The Big Bang theory immediately came to my mind with the news that some of the recently transported mountain caribou had wandered out of the backcountry and down to the spray irrigation fields east of Cranbrook.
I could see right away the intersection of divisive issues, all represented by these expensive caribou exiting their new mountain home - after so much trouble had been taken to put them there - and seeking out the nearest hayfields. Consider all the issues, which are usually discussed in raised voices as they arise (the issues, not the voices):
• What should we do with endangered species - let nature take its course or work hard to bring them back from the brink, even at the expense of individuals from other species? (In this case, wolves, which leads us to ...)

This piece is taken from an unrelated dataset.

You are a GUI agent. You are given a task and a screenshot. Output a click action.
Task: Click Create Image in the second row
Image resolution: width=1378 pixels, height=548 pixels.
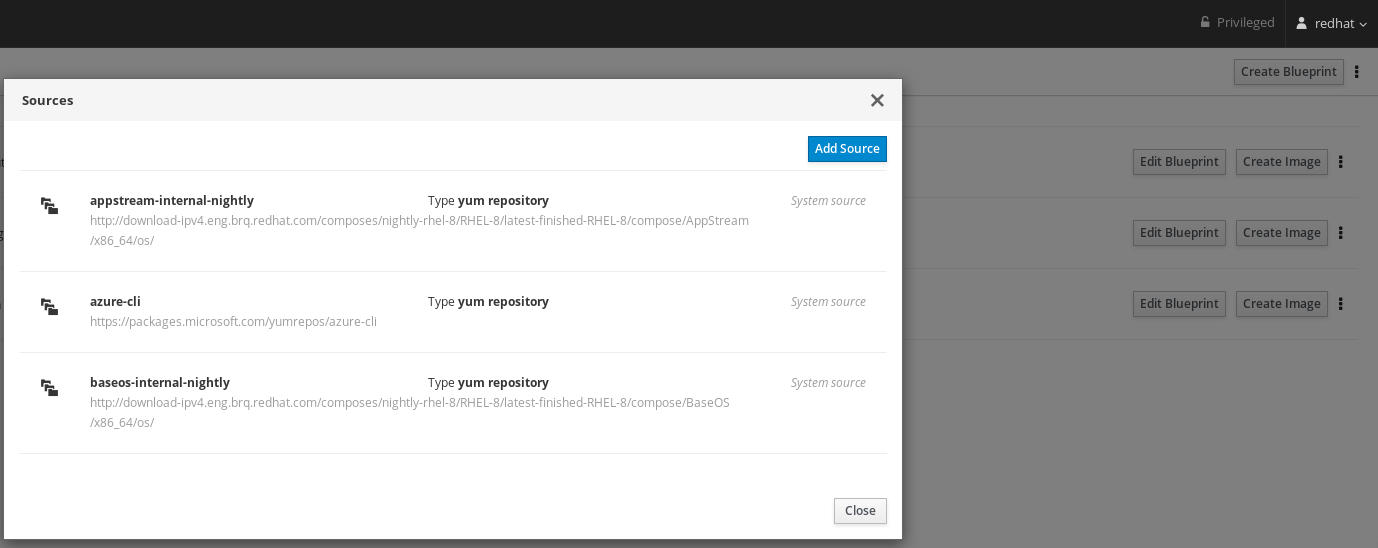click(1281, 233)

• Culls - it's difficult to discuss the merits of culling wolves to protect caribou without having deer culls come to mind. I had no idea the human/wildlife interface could generate such emotion. Oh wait, that leads us to ...
• The elk/rancher debate - fencing, hunting, damage to pasture land, impediment to wildlife corridors (to be frank, even raising the issue without taking sides makes me a little nervous). Oh, and speaking of ranchland ...
• The spray irrigation fields, and our sewage disposal system. And don't forget ...
• Backcountry access (or lack thereof) - This is one subject I don't bring up when I'm in that hot, crowded nightclub called "Singularity." And then, of course, there's the ...
• Mark Creek Flume in Kimberley (I don't have the space to explain the physics of how this fits in).
If we can find a way to fit in the still unnamed Rec Plex, all our divisive issues would be there in one tight, tidy package. We could practically hold it in our collective hand.
The questions to ask ourselves are these: Would having all our divisive issues combined into one meta-issue make it easier for us to recognize and discuss these issues, and find solutions? Maybe only one solution is needed if all the issues are combined into one.
Or, like the original Big Bang theory, would all that energy be too compressed to contain? Would there be an explosion the likes of which would make recent debates seem like playground squabbles?
I suspect that, like the original Big Bang, it will be hot as can be. This all-encompassing model will just draw too much attention from those with an opinion. Things fly apart, the centre cannot hold. But, like the original Big Bang, the expanding process will occur, subatomic particles will form, cooler heads will prevail. Cooler heads always prevail. Right? Right?